**DO THIS**
Rewrite every line of the records below as a Markdown table with the columns "Row" and "Line", numbering the rows in order and omitting blank lines.

**ENTRIES**
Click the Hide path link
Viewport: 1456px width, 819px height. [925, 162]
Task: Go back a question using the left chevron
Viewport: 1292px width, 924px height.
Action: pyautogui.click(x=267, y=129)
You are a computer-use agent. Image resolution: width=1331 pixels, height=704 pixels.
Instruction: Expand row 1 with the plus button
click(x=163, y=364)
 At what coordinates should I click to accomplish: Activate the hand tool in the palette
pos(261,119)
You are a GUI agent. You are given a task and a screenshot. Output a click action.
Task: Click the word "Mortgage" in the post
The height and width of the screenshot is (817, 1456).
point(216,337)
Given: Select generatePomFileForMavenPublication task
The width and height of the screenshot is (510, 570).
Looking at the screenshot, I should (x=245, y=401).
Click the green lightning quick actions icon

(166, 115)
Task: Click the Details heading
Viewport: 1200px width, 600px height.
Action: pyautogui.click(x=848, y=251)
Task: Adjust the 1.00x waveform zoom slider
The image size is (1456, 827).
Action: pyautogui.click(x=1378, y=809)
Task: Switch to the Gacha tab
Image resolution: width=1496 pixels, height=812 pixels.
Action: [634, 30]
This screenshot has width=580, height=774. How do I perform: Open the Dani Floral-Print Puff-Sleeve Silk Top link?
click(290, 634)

**TASK RESULT**
| Row | Line |
|---|---|
| 1 | Click the Hide path link |
| 2 | Viewport: 1456px width, 819px height. [925, 162] |
| 3 | Task: Go back a question using the left chevron |
| 4 | Viewport: 1292px width, 924px height. |
| 5 | Action: pyautogui.click(x=267, y=129) |
| 6 | You are a computer-use agent. Image resolution: width=1331 pixels, height=704 pixels. |
| 7 | Instruction: Expand row 1 with the plus button |
| 8 | click(x=163, y=364) |
| 9 |  At what coordinates should I click to accomplish: Activate the hand tool in the palette |
| 10 | pos(261,119) |
| 11 | You are a GUI agent. You are given a task and a screenshot. Output a click action. |
| 12 | Task: Click the word "Mortgage" in the post |
| 13 | The height and width of the screenshot is (817, 1456). |
| 14 | point(216,337) |
| 15 | Given: Select generatePomFileForMavenPublication task |
| 16 | The width and height of the screenshot is (510, 570). |
| 17 | Looking at the screenshot, I should (x=245, y=401). |
| 18 | Click the green lightning quick actions icon |
| 19 | (166, 115) |
| 20 | Task: Click the Details heading |
| 21 | Viewport: 1200px width, 600px height. |
| 22 | Action: pyautogui.click(x=848, y=251) |
| 23 | Task: Adjust the 1.00x waveform zoom slider |
| 24 | The image size is (1456, 827). |
| 25 | Action: pyautogui.click(x=1378, y=809) |
| 26 | Task: Switch to the Gacha tab |
| 27 | Image resolution: width=1496 pixels, height=812 pixels. |
| 28 | Action: [634, 30] |
| 29 | This screenshot has width=580, height=774. How do I perform: Open the Dani Floral-Print Puff-Sleeve Silk Top link? |
| 30 | click(290, 634) |